__AIM__.
Render the lines of the listing below as a numbered list, from the line containing "Open the 'From inside to outside' dropdown" through the end of the listing, omitting any blank lines.

>>

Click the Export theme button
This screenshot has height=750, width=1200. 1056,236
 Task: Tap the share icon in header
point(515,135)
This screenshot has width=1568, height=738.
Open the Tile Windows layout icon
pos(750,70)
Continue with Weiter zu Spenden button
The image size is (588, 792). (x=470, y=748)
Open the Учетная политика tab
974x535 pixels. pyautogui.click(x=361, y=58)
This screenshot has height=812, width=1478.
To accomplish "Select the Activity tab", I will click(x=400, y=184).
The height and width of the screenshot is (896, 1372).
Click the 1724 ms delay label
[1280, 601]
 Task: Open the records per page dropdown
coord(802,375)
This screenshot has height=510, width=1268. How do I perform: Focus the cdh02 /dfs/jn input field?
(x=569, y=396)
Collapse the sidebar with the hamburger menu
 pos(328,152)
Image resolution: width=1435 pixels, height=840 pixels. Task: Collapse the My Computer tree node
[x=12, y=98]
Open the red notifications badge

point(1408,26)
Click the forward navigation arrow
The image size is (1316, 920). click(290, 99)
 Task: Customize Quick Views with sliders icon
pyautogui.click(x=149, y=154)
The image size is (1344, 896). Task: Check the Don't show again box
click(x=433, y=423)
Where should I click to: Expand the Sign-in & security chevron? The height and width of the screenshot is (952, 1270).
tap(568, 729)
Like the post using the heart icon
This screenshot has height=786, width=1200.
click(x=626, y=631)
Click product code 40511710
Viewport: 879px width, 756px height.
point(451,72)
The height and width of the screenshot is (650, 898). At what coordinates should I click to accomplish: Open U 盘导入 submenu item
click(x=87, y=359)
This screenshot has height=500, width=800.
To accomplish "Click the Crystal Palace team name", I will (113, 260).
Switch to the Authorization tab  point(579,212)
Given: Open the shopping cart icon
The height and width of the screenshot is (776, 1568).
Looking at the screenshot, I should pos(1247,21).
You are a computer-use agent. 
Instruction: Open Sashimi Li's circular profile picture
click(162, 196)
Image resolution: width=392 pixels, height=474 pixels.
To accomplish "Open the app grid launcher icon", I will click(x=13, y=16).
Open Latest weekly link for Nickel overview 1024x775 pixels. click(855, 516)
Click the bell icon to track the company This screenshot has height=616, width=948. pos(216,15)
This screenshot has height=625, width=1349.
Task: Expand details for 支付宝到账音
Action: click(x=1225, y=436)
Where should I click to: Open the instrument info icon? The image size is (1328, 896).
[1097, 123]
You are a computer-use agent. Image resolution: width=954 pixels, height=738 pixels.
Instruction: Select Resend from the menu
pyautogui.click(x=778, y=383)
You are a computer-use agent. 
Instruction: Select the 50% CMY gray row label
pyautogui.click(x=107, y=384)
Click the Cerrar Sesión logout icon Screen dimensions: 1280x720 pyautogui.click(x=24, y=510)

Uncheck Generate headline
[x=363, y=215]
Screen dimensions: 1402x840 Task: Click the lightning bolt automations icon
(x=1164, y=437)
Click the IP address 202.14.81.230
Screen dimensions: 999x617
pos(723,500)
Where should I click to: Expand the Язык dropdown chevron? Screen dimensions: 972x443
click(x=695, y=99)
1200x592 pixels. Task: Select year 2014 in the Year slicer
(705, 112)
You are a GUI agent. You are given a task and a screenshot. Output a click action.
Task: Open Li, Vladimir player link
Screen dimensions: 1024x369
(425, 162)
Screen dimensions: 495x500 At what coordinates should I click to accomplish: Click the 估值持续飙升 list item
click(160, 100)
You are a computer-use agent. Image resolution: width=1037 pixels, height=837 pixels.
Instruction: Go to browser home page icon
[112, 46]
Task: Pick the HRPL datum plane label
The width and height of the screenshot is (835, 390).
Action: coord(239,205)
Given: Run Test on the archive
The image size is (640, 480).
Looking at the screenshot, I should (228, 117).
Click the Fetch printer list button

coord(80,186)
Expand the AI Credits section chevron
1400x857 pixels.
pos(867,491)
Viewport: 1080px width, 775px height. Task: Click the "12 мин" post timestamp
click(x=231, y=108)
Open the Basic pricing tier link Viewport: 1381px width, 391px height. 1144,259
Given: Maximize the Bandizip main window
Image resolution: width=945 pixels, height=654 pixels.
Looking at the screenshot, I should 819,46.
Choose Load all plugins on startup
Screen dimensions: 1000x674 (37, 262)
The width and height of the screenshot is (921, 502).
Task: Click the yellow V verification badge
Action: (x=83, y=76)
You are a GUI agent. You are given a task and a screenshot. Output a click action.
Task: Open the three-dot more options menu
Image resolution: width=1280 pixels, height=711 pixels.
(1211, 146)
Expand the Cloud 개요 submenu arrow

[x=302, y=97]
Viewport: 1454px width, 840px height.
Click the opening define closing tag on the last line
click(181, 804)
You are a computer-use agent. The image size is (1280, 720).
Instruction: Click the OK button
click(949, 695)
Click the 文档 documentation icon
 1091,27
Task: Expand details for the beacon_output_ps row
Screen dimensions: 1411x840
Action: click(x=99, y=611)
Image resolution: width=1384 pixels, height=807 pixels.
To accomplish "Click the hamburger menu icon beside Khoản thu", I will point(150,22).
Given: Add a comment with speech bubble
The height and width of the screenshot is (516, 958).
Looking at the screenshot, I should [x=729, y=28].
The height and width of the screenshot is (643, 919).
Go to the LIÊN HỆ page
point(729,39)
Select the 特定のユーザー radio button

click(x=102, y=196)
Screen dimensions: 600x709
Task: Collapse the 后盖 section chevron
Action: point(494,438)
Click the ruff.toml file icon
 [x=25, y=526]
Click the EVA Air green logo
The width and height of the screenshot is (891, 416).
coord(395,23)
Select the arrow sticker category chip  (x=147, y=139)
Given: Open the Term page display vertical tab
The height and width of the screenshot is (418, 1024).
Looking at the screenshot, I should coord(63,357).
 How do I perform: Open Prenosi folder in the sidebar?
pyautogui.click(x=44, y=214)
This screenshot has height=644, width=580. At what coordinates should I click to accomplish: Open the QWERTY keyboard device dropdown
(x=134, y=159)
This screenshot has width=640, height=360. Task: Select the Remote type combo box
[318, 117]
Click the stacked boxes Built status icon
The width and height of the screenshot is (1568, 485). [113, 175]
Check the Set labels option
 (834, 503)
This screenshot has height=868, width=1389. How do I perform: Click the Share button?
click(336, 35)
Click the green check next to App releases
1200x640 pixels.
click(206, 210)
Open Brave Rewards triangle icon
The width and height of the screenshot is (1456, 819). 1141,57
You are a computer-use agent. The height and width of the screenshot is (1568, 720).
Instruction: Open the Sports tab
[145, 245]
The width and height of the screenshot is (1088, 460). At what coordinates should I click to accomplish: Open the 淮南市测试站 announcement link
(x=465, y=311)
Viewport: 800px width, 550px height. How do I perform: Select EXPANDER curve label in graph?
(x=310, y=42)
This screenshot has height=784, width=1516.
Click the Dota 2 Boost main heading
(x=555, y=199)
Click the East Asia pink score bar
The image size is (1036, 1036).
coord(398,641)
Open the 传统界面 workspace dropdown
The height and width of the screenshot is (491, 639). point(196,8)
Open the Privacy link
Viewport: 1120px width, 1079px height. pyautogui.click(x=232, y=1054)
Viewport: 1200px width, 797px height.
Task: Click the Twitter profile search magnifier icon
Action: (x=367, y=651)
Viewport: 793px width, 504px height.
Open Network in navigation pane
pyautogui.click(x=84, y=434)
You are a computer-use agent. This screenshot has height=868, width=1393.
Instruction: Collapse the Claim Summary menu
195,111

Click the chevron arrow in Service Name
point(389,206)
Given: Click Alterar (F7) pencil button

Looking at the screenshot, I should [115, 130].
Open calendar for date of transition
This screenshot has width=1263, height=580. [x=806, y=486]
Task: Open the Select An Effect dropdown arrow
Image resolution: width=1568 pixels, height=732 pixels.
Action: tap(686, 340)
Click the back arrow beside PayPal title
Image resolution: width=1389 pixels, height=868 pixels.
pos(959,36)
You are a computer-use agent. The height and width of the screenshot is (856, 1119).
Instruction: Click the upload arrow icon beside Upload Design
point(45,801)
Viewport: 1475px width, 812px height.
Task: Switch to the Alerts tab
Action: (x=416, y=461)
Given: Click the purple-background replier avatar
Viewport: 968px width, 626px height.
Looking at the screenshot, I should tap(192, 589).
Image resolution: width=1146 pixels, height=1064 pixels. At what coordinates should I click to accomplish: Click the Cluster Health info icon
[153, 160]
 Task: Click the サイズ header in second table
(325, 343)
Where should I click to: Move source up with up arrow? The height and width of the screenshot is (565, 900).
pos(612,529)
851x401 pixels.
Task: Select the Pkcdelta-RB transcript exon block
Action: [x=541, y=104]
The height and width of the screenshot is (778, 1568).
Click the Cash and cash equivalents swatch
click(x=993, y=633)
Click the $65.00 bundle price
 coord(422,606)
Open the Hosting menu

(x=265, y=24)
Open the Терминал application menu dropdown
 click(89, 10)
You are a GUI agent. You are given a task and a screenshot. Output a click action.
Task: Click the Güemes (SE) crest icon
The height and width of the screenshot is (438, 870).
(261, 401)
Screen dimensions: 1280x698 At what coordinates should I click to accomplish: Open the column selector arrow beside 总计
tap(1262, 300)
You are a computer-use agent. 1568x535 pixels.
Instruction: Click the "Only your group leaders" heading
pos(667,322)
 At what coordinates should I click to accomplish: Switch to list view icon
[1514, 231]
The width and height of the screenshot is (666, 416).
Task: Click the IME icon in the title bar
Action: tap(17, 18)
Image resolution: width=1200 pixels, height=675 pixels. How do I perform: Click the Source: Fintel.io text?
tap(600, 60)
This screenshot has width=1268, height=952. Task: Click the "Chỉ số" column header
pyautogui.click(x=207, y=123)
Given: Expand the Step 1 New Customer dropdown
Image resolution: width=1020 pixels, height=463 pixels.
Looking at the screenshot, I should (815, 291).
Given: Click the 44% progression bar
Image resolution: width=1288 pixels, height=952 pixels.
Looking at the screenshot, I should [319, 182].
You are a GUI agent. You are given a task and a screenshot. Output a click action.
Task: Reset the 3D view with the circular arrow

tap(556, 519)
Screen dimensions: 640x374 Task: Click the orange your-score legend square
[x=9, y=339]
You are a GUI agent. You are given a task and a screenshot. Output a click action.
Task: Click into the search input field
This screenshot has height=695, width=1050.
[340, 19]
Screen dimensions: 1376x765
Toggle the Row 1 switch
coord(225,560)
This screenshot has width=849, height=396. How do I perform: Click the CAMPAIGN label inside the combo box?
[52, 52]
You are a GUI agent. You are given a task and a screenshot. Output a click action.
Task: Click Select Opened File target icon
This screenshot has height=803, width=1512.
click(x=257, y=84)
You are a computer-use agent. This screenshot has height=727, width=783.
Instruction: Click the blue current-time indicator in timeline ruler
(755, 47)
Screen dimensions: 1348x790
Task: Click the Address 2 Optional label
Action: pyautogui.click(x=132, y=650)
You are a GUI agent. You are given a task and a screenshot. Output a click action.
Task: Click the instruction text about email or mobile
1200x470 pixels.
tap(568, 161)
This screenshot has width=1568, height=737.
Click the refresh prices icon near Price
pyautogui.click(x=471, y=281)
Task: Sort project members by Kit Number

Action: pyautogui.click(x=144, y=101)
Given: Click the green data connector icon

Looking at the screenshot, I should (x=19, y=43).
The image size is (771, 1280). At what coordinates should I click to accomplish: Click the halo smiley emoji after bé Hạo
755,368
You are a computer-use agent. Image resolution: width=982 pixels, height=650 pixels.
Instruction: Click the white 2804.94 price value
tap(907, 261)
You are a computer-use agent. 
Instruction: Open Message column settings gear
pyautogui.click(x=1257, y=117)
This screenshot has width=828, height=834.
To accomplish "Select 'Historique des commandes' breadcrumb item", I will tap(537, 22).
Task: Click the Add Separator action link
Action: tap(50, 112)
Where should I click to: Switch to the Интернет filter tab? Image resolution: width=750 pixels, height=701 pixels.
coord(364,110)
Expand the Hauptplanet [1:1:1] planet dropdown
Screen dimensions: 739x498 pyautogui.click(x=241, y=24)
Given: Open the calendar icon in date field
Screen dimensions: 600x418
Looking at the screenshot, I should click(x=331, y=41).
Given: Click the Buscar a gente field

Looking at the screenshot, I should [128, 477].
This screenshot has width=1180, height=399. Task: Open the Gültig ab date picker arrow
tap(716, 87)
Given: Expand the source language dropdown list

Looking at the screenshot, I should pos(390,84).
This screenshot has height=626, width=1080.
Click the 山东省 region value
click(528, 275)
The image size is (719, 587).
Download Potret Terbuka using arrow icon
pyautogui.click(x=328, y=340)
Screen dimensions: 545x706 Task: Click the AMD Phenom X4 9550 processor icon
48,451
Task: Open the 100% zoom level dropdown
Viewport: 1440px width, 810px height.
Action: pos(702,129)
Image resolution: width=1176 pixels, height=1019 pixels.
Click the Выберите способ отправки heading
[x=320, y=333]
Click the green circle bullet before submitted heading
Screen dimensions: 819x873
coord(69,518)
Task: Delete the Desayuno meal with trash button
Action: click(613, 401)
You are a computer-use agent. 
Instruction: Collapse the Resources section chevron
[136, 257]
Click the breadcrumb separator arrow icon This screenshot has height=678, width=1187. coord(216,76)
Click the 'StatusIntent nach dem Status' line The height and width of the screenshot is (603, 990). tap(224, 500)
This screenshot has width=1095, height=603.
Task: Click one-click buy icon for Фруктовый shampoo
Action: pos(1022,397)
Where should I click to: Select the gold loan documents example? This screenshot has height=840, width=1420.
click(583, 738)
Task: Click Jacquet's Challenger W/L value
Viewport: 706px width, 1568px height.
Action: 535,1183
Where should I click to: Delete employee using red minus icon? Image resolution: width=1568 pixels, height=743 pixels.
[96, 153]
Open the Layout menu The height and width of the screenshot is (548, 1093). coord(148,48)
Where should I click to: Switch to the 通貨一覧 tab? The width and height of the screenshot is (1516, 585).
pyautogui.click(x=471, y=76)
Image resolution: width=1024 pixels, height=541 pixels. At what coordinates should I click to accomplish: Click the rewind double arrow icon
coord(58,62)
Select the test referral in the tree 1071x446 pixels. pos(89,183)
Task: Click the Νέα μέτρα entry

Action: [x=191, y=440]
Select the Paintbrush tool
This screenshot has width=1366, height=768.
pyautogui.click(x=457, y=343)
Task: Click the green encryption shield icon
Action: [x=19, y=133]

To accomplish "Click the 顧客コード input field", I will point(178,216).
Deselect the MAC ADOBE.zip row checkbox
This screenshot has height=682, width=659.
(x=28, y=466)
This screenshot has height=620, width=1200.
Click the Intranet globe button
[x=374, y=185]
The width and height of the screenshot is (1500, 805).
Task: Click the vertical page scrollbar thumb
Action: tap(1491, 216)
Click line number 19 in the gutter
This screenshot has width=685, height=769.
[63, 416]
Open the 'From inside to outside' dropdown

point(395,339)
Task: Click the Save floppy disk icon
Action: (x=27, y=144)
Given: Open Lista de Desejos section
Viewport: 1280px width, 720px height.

<<

__RESULT OF THE TASK__.
1. Open the 'From inside to outside' dropdown
2. point(395,339)
3. Task: Click the Save floppy disk icon
4. Action: (x=27, y=144)
5. Given: Open Lista de Desejos section
6. Viewport: 1280px width, 720px height.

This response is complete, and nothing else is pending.